And, on reflection, I decided he made a valid point. So I did.

It was AWFUL. And I feel dirty for using my grandad as research (although, honestly, when you write, EVERYTHING is research. Secretly, I am storing up all of your tragedies for later appropriation. When I crashed my car, my first thought was, ‘YAY! Now I know how to write this!’). But on the upside, I made my brother come too, and I think it upset him even more than it upset me.

Which helps.

I am telling you this terrible story, internet, to warm you up. Because this next one is much, much worse.

—–

Picture the scene: we’re at dinner. It’s a nice restaurant in Petone. My friends have gathered; wine has been taken. Scott and Clint are sitting next to each other, heads together, buried in their iPhones. They look like little boys comparing Matchbox cars.

“God,” I say, “MEN. Why don’t they just knit each other friendship bracelets already?”

+===+

#### [Tasks to perform]
**a.** Extract from the blog excerpt about writing research the passage starting with "I am telling" and going on through "comparing Matchbox cars.".
**b.** Extend the blog excerpt about writing research, carrying it on from its final sentence.

+===+

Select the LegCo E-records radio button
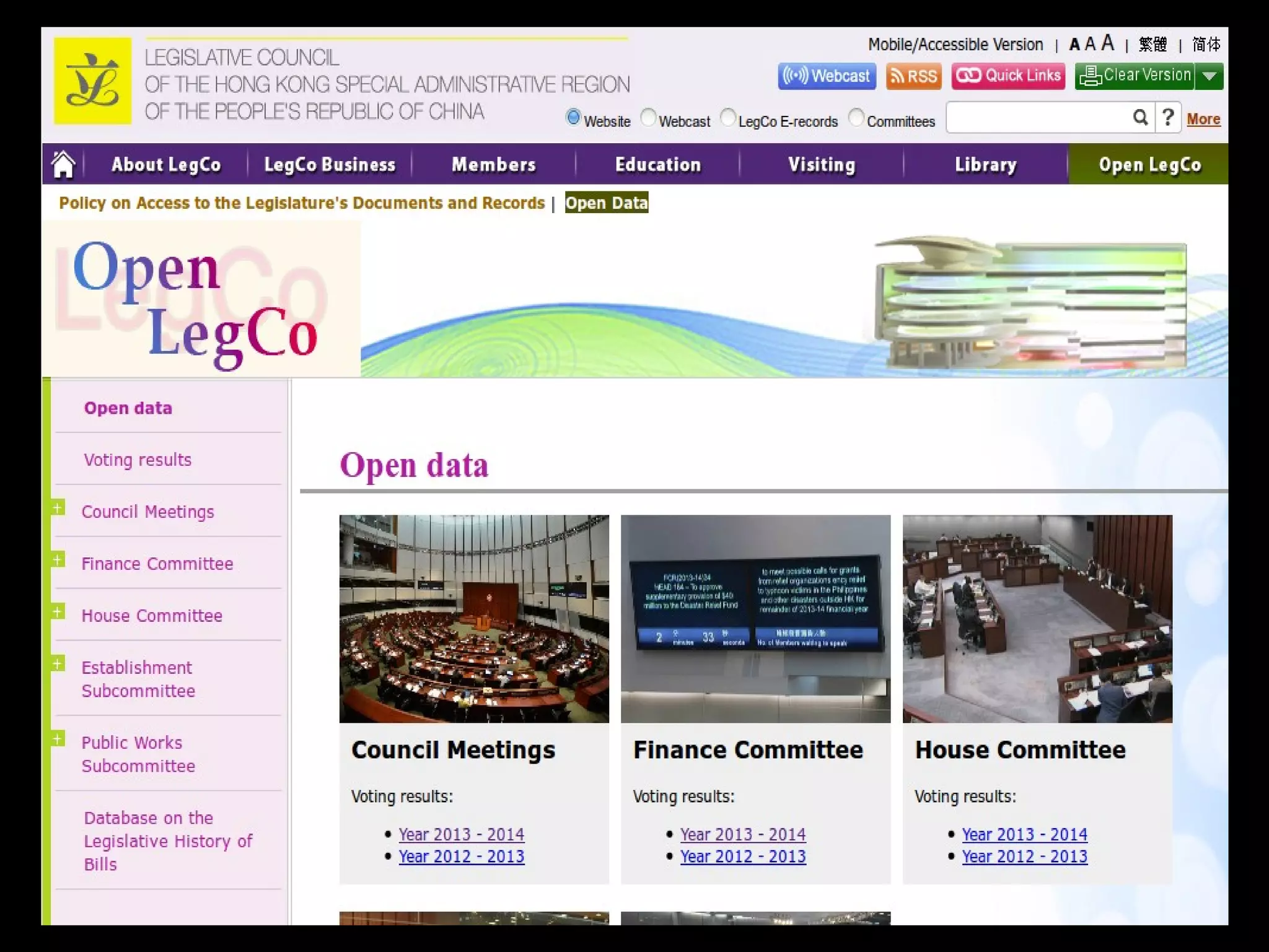Screen dimensions: 1269x952 click(729, 118)
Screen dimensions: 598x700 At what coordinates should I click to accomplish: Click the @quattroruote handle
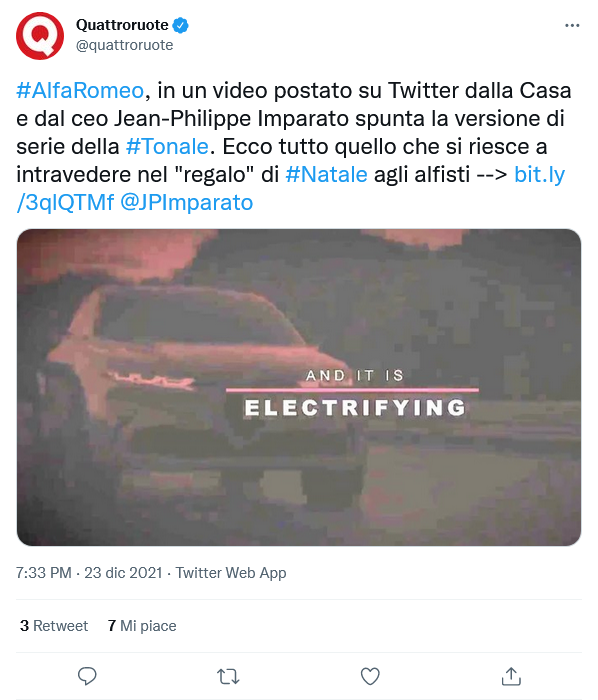(125, 45)
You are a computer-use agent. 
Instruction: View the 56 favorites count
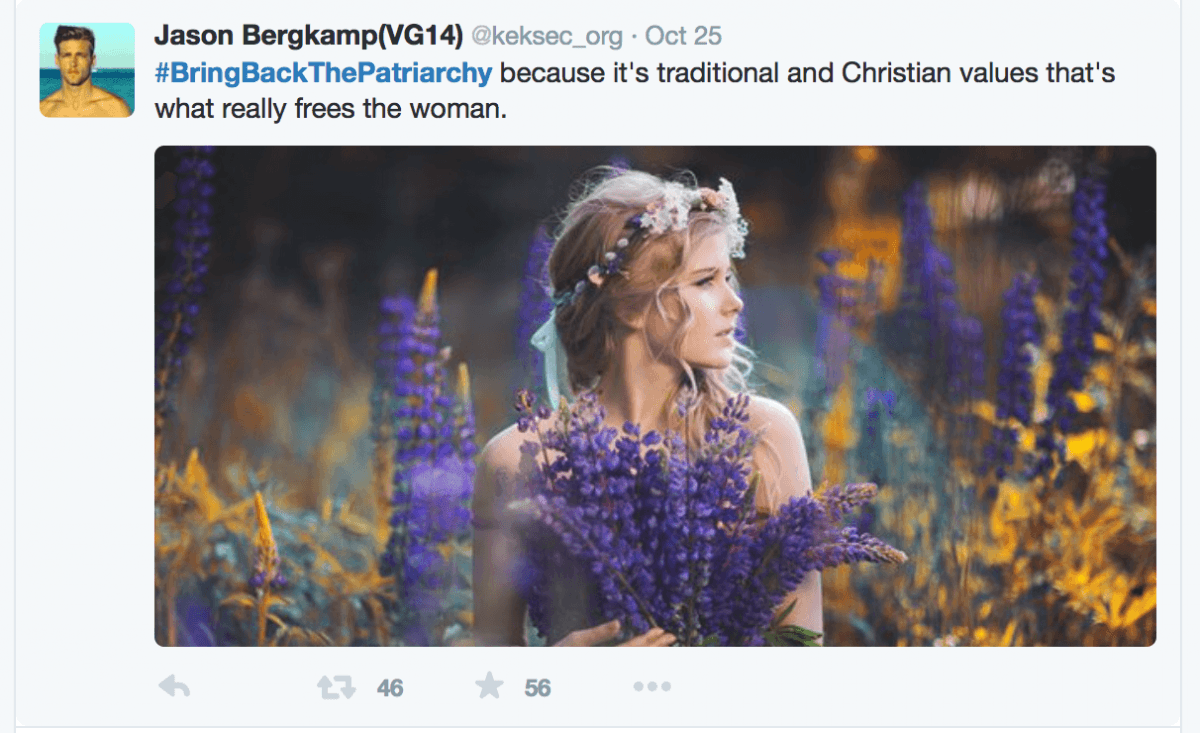point(538,688)
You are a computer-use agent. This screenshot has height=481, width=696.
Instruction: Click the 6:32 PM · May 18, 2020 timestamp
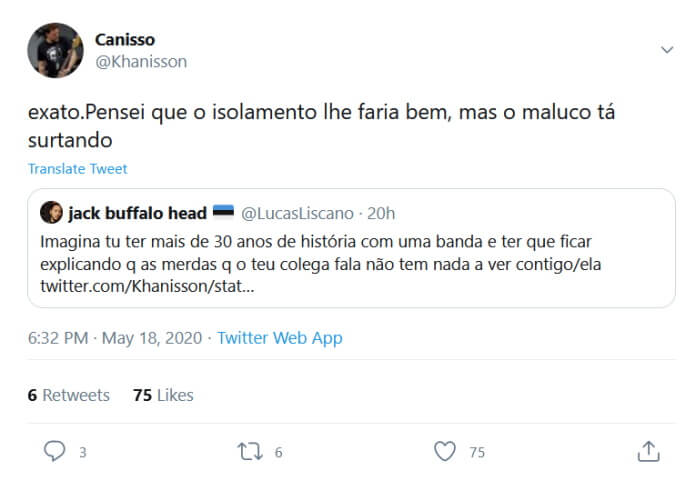click(x=114, y=338)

+===+

#### [Task-by-task results]
**a.**
I am telling you this terrible story, internet, to warm you up. Because this next one is much, much worse.

—–

Picture the scene: we’re at dinner. It’s a nice restaurant in Petone. My friends have gathered; wine has been taken. Scott and Clint are sitting next to each other, heads together, buried in their iPhones. They look like little boys comparing Matchbox cars.

**b.**
Mark looks at me like I’m stupid. “I’m pretty sure they have an App for that.”

Neither guy looks up.

Beside me, Rach — darling of my heart and wife of iPhone #1 — is talking a mile a minute to Bec. Her own phone is sitting on the table between us.

Mark is looking at me. I’m looking at the phone. Rach and Scott are ignoring all of us.

I take the phone.

“Dear Scott,” I type, starting a new message. “Stop playing with your fucking phone…”

“Lame,” Mark says, swigging his drink.

“Fine.” I erase that. “Dear Scott, I would like you to…”

“Oh. My. GOD,” Shelley splutters, as I outline exactly what Rach might wish her husband to do to her on the table at a busy restaurant. I take my time composing the message: I want it to be perfect. I want it to be SO FILTHY that I can’t blog it. So filthy I can’t even say it out loud.

It’s the filthiest thing I’ve ever written. Possibly the filthiest thing ANYONE has ever written.

Beside me, Clint and Scott start to stir, like they might come out of their phone-coma and actually eat their food.

“Hurry up!” Shelley hisses at me.

Frantically, I jab at Rach’s phonebook…

—–

You see where this story is going, right?

YEAH.

I composed a message on my friend’s phone, inviting the recipient to perform a number of highly illegal acts upon her person and intimating VIVIDLY the extent of her enthusiasm for them.

I did NOT send this message to her husband.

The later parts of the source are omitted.